If you thought this has any effect on the overall fiscal disaster, there are a number of bridges for sale. The Comicle reporter, Ricardo Cano, blithely repeats all of the PR missives from the Authority. Here are a couple of the
Bullet train service on the Central Valley segment — 171 miles from Bakersfield to Merced — is expected to start between 2030 and 2033, featuring four huge stations. The project is $7 billion short of completing the Central Valley segment and needs $100 billion to finish the route from San Francisco to Los Angeles.
That will make for a lot of driving up and down I-5 to get to the four huge stations, but no worries--they won't be very busy. And then
Connecting Merced to San Jose will require tunneling 15 miles of tracks through Pacheco Pass in the Diablo Range. The Palmdale-to-Burbank segment will necessitate boring 30 miles of tunnels that will run along State Route 14 and underneath the community of Acton, Angeles National Forest and the San Gabriel Mountains National Monument.
The authority’s Board of Directors spent much of Thursday’s vote debating whether the mountainous segment and its tunnels would be able to withstand a major earthquake. Authority officials said they planned to present more details on the segment’s tunneling work early next year.

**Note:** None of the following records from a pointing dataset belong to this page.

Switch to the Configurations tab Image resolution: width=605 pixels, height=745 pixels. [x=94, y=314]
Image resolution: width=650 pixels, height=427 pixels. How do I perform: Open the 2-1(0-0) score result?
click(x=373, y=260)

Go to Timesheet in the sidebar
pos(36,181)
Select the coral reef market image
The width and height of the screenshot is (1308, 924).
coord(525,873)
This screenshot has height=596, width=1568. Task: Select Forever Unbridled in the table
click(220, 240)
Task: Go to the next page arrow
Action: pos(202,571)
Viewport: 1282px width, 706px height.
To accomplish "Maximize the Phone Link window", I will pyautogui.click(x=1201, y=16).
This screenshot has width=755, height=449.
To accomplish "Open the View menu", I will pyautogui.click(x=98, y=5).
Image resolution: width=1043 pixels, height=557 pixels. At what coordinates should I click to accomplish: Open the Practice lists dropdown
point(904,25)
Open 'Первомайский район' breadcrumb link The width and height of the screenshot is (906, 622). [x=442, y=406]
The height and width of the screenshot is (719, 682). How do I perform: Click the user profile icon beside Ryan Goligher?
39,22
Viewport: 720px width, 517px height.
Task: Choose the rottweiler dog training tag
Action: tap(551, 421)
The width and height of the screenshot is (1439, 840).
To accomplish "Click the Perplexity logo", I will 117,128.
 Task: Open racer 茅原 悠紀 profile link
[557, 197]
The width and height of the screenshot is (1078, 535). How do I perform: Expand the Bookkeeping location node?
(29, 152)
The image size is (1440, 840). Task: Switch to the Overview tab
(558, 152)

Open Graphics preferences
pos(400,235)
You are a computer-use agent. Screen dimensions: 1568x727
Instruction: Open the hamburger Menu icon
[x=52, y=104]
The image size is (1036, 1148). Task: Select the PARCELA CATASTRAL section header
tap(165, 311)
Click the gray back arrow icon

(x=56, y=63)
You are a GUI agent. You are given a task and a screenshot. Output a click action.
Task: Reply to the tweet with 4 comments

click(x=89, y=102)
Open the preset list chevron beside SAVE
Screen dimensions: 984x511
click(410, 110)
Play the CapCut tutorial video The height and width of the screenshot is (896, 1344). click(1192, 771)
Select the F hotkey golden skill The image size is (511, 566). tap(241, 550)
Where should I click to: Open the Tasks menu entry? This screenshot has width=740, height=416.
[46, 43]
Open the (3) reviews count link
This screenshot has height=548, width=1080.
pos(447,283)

"We are fully engaged in planning to make a plan, but don't worry. In our universe time isn't money and even if it was, we have plenty of it--we just don't know where it is at the moment." BART is a certifiable mess. Meanwhile Caltrain, with a mere 49 miles, is insolvent and in need of millions for grade separations, bridge repairs and whatever else we aren't being told about until it's an emergency that requires more taxes for "equity".